Commentary by Eoin Treacy

Fears over lowflation serve up bond market surprise

Thanks to a subscriber for this article by Mohamed El-Erian for the Financial Times which may be of interest. Here is a section:

First, persistent concerns about the failure of American and European growth to “lift off” – including last week’s sluggish first quarter eurozone data – have been amplified in recent weeks by spreading worries about “lowflation”. That is, inflation that is too low for too long and, as a result, risks pulling the rug from underneath inflationary expectations.

Perhaps nothing serves to signal such concerns more loudly than indications by the traditionally inflation-paranoid German Bundesbank that it would support the European Central Bank venturing deeper into unconventional monetary policy to counter lowflation.

Deflation threat
Second, central banks have signalled continued willingness to repress interest rates longer in order to stimulate growth and reduce the threat of deflation. The ECB is expected to introduce a new range of stimulus measures when its governing council next meets on June 5. Mark Carney, governor of the Bank of England, reiterated last week that he is in no rush to raise interest rates notwithstanding concerns about a booming housing market.

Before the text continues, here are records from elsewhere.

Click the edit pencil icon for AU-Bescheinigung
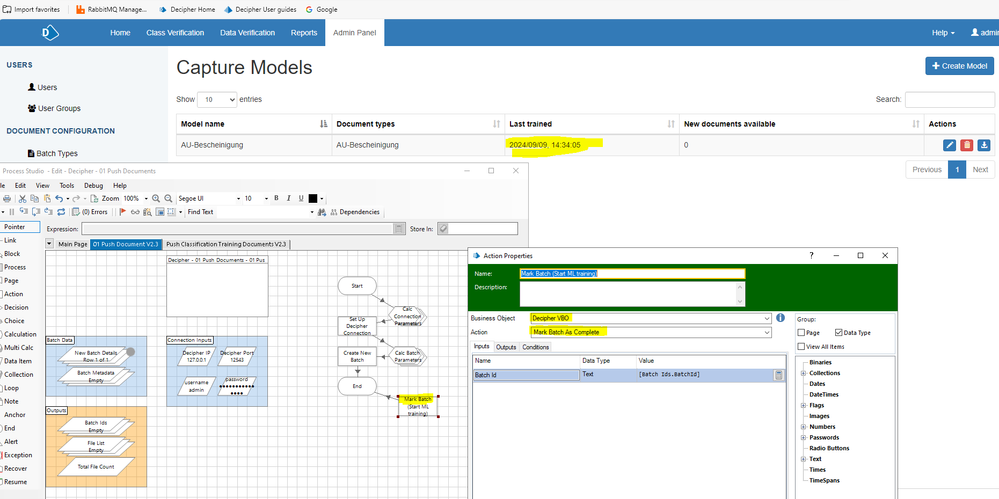The height and width of the screenshot is (499, 999). [x=949, y=145]
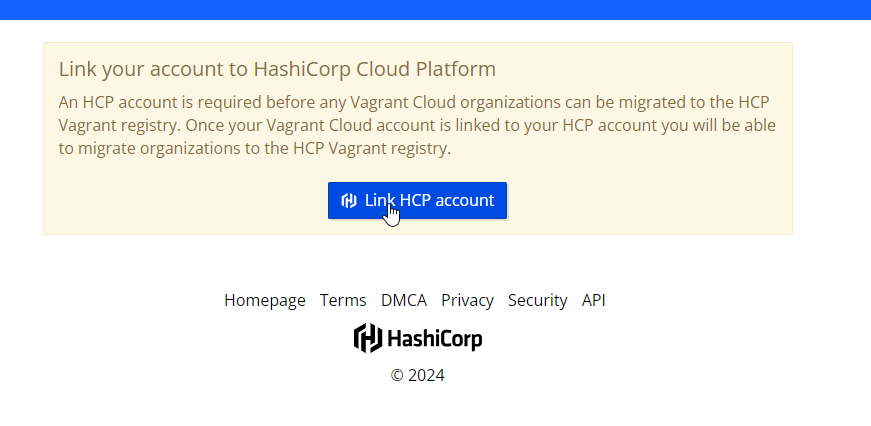
Task: Click the © 2024 copyright text
Action: pos(417,376)
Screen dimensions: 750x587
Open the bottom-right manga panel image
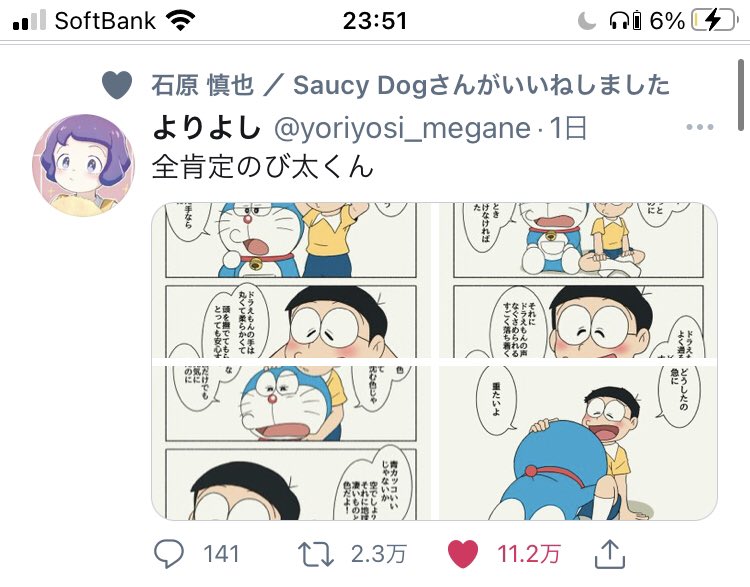[578, 442]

Meanwhile, across the Atlantic, while the Federal Reserve is phasing out its monthly asset purchases, officials are strengthening their forward policy guidance that seeks to keep interest rates abnormally low for an even longer period.

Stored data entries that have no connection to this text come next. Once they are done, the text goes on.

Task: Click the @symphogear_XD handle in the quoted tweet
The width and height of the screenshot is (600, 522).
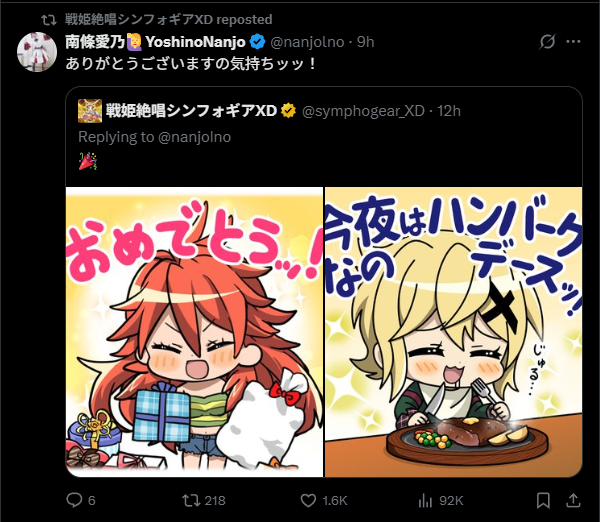Action: click(x=363, y=111)
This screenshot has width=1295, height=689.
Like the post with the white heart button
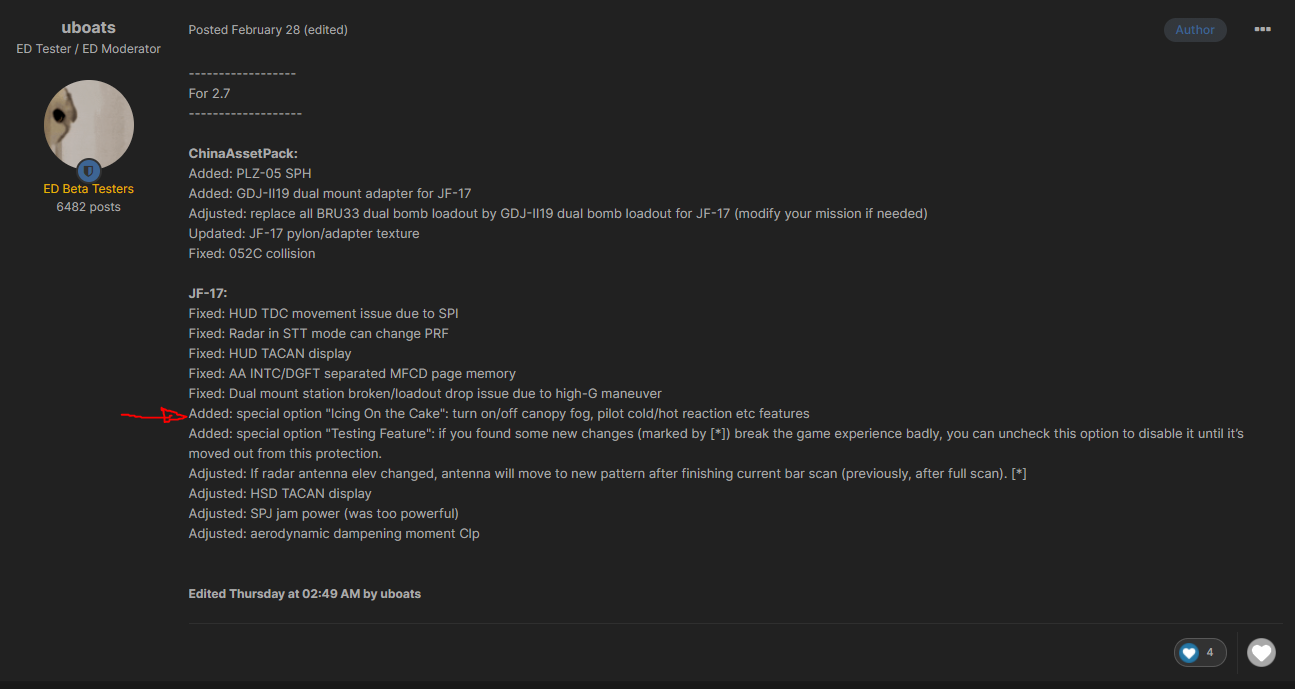pyautogui.click(x=1262, y=653)
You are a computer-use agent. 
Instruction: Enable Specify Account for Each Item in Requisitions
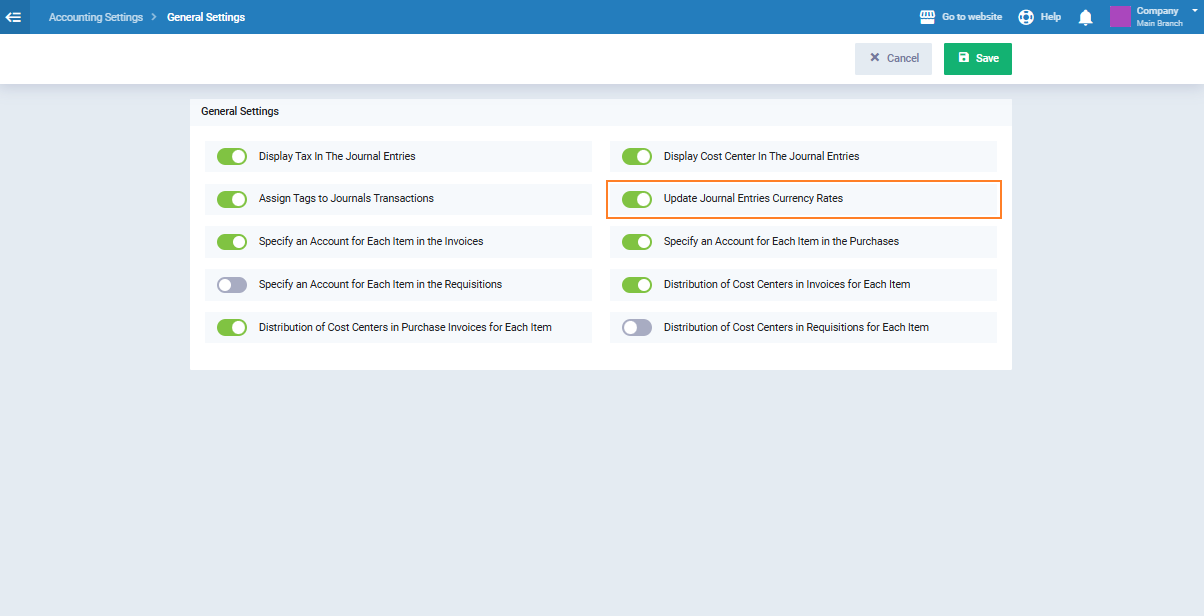(232, 285)
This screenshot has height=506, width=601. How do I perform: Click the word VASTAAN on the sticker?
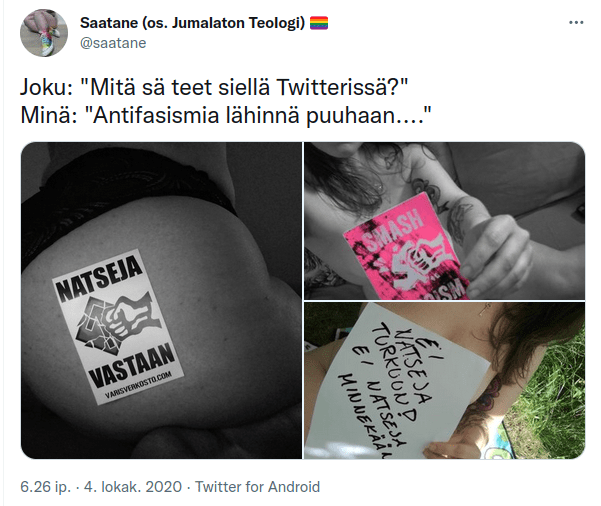pyautogui.click(x=132, y=365)
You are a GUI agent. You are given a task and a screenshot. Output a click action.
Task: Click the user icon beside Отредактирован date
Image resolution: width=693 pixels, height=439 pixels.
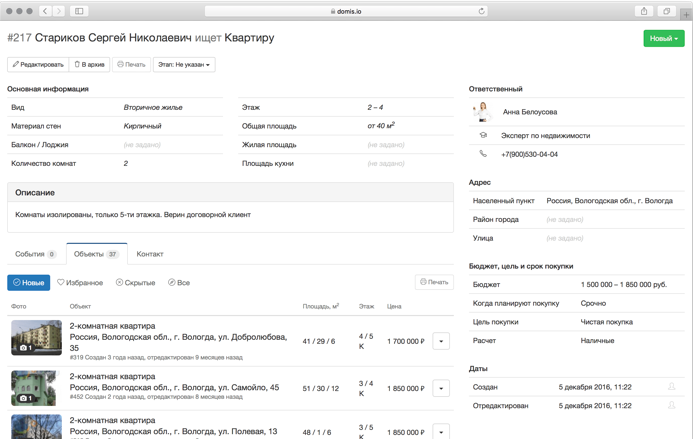tap(671, 406)
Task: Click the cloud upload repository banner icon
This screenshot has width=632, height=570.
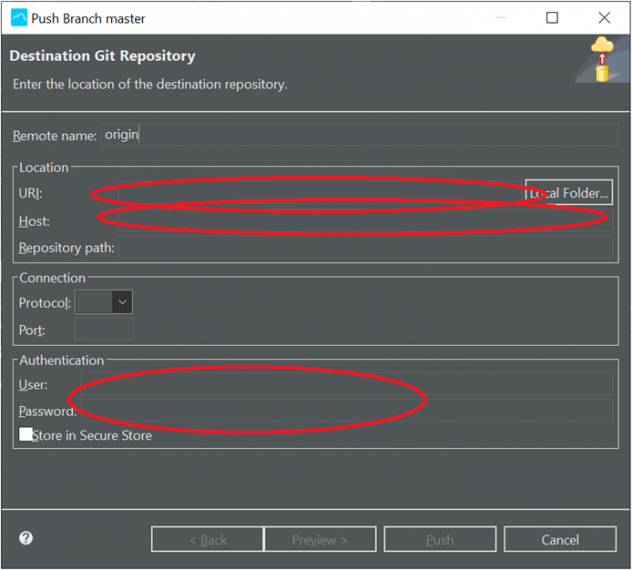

?Third, market positioning has turbocharged economic and policy factors. Few traders were ready for lower interest rates, let alone a flatter yield curve. As such, the recent yield moves have triggered market stops, forcing them to buy bonds to limit their mounting losses. Meanwhile, the lower the interest rates, the harder it has become for some long-term institutional investors to remain underweight bonds given the longer-dated nature of their liabilities. 

 

Eoin Treacy's view

These represent some plausible answers for why government bond prices have rallied en masse over the last couple of weeks. A number of institutional market participants have voiced the opinion that it will be a very long time indeed before the Fed raises interest rates from the zero bound. That certainly helps to justify recent demand for long-dated bonds buy how sustainable is this? 

This demand has resulted in the yield curve becoming progressively flatter which means that the difference between short dated and long-dated yields is decreasing. However I wonder how much is to be gained by becoming progressively more bullish on bonds following what has already been an impressive move. Rather than anticipate economic problems, some evidence of slowing US growth will be required to justify additional yield compression in what is already a short-term overbought condition on the futures contracts.